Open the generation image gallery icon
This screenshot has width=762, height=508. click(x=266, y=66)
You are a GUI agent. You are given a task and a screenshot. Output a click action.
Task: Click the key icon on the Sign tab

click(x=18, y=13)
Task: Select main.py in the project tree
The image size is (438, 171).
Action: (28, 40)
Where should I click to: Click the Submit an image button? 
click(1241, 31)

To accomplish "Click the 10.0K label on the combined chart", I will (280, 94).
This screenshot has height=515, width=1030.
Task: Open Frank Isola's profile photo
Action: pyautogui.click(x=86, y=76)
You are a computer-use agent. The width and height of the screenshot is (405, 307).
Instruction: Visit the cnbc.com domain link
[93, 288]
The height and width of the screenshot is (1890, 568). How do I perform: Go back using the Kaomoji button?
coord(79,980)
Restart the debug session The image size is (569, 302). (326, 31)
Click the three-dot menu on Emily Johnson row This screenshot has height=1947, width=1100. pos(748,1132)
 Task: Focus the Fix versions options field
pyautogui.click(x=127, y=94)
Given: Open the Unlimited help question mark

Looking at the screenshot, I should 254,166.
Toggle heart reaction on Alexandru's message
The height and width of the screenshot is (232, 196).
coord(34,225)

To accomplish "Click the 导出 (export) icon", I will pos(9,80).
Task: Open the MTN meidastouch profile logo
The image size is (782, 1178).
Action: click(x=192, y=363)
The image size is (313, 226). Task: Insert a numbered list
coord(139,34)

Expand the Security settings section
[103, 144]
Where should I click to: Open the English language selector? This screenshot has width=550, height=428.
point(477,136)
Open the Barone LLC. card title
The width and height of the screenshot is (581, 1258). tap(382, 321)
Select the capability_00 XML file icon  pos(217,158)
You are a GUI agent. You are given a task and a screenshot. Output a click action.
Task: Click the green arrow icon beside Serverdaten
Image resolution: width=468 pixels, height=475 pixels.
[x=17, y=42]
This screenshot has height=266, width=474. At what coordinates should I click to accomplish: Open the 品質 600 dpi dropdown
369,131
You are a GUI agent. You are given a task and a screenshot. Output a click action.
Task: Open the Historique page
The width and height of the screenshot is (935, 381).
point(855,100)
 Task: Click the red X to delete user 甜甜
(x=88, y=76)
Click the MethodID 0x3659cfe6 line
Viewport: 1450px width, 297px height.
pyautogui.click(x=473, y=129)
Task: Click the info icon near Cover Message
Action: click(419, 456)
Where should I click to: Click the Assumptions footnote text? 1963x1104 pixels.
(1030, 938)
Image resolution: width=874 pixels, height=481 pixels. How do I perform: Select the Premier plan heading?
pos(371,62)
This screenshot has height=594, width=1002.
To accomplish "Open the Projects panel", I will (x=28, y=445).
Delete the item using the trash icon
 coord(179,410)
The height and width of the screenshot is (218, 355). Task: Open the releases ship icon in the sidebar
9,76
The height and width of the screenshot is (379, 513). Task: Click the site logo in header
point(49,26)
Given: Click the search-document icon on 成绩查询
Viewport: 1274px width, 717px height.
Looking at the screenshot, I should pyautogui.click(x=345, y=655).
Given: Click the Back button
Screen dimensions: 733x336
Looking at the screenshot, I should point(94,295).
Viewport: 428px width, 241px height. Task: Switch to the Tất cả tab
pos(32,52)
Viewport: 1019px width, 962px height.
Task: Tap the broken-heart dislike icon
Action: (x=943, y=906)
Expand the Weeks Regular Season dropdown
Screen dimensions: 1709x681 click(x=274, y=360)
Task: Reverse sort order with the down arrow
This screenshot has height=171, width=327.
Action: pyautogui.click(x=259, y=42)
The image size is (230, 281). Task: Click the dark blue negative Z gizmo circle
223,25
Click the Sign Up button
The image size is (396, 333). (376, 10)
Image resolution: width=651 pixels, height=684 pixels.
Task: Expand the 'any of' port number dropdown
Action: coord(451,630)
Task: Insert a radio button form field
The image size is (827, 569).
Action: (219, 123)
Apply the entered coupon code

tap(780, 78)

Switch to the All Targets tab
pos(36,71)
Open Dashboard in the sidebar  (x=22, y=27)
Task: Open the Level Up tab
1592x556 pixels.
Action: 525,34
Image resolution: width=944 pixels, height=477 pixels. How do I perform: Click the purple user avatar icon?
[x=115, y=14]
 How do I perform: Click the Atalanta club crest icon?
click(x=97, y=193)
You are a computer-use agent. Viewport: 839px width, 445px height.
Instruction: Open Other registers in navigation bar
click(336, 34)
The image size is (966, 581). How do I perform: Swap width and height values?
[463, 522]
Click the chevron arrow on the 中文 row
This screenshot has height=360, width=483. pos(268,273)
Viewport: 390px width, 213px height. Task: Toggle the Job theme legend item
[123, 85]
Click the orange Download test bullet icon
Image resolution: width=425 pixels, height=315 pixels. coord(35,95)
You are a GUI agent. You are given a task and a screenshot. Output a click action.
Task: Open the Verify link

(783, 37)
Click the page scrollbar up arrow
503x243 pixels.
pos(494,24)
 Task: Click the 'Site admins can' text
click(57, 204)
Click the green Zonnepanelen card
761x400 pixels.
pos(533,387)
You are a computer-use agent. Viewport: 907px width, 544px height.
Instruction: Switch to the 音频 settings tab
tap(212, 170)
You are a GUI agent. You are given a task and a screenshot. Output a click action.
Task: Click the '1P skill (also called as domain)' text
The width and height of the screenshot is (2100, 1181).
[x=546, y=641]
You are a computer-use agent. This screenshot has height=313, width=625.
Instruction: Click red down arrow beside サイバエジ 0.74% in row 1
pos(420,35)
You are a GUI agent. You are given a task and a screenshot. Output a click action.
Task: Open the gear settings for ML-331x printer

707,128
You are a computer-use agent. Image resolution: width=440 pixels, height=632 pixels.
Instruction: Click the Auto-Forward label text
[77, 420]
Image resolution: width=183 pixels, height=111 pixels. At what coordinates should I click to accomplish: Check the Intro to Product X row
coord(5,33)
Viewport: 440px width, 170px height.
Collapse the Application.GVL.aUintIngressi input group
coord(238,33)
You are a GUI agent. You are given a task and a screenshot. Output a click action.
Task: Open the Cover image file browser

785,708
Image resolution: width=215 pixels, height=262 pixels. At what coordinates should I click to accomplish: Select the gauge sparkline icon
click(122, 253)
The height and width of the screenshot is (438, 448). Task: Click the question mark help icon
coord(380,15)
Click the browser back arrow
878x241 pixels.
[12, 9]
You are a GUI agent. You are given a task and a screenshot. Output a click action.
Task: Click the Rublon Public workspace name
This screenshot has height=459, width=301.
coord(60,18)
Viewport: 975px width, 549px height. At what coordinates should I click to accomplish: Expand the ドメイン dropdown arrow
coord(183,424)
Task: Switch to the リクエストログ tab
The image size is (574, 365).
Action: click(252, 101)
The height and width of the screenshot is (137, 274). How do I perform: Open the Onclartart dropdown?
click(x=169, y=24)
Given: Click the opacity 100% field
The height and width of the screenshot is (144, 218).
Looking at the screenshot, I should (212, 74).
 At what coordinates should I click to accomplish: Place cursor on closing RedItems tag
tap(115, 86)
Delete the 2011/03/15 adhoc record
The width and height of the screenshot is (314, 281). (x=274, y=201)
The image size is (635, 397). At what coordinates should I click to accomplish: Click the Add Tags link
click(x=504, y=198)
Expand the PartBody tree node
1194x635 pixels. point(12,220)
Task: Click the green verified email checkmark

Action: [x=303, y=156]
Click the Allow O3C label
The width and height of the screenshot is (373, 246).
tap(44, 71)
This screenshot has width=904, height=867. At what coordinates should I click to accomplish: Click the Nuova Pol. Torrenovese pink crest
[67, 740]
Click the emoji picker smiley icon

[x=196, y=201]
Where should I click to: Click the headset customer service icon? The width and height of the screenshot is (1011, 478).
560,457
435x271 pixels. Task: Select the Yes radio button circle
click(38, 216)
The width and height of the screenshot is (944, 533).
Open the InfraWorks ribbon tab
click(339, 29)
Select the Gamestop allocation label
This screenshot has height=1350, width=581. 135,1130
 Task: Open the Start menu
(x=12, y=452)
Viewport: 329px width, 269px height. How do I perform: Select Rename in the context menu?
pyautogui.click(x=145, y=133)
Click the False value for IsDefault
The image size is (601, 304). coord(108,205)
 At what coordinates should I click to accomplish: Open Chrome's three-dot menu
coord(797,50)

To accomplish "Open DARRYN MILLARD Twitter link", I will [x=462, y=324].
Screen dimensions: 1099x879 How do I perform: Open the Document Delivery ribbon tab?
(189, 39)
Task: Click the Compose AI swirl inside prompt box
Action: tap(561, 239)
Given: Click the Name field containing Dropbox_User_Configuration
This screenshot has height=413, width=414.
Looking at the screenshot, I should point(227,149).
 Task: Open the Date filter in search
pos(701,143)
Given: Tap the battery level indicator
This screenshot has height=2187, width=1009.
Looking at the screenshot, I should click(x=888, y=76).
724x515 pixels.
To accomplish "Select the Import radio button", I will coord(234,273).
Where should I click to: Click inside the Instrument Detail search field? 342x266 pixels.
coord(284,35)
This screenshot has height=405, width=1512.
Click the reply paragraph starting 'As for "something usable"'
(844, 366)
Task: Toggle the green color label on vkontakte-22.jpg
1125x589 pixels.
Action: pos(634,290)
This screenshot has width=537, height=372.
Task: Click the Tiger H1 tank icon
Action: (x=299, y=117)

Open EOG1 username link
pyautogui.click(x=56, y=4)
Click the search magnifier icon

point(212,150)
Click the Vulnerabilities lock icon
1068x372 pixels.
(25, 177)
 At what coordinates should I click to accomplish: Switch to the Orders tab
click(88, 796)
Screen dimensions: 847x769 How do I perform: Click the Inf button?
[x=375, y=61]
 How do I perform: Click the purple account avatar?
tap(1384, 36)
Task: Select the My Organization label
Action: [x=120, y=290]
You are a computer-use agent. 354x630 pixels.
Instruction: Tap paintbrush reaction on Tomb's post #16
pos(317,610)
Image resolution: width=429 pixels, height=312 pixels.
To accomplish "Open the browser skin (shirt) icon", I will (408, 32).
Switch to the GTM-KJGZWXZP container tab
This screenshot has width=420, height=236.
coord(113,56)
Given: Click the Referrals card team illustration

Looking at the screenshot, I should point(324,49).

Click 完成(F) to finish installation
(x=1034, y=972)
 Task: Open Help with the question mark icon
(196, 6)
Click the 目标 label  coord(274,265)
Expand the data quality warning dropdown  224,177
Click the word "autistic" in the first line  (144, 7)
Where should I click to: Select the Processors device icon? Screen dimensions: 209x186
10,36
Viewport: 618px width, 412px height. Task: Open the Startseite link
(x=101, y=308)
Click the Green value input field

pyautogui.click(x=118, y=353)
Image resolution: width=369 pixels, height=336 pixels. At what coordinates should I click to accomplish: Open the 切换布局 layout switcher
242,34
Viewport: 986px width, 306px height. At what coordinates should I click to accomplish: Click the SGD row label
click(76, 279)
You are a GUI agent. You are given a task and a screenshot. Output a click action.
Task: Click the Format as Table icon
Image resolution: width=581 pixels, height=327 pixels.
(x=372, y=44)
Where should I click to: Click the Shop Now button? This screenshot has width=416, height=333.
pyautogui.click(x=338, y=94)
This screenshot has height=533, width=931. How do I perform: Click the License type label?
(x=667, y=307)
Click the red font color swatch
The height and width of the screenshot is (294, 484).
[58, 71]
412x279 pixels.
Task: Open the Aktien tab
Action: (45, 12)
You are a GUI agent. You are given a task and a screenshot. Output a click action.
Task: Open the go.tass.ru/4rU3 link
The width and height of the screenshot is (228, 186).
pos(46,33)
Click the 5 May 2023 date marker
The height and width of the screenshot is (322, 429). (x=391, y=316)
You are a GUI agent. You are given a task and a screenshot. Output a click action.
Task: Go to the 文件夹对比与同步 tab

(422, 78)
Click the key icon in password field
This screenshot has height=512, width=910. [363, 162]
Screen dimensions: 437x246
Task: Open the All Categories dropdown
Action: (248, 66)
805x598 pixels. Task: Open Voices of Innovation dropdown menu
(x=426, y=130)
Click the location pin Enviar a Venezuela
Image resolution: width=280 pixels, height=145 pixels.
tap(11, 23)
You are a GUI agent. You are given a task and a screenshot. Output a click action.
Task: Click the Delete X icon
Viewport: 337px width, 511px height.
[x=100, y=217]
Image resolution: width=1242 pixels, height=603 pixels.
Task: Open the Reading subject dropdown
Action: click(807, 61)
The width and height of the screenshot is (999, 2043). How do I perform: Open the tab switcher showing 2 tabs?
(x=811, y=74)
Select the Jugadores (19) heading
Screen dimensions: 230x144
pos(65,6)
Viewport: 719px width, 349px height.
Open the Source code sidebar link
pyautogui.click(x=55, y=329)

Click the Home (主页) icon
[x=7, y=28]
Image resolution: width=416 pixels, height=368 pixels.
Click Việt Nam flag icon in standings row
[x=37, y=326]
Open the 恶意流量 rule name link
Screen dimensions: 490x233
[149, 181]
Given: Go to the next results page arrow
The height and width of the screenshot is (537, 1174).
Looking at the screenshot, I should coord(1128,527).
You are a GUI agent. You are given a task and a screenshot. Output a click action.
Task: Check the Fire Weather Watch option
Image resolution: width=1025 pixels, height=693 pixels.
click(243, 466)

#####

### [Task details]
What lines above contain the word "page"? Return each such line.

### [The answer]
Task: Open the Historique page
Click the page scrollbar up arrow
Given: Go to the next results page arrow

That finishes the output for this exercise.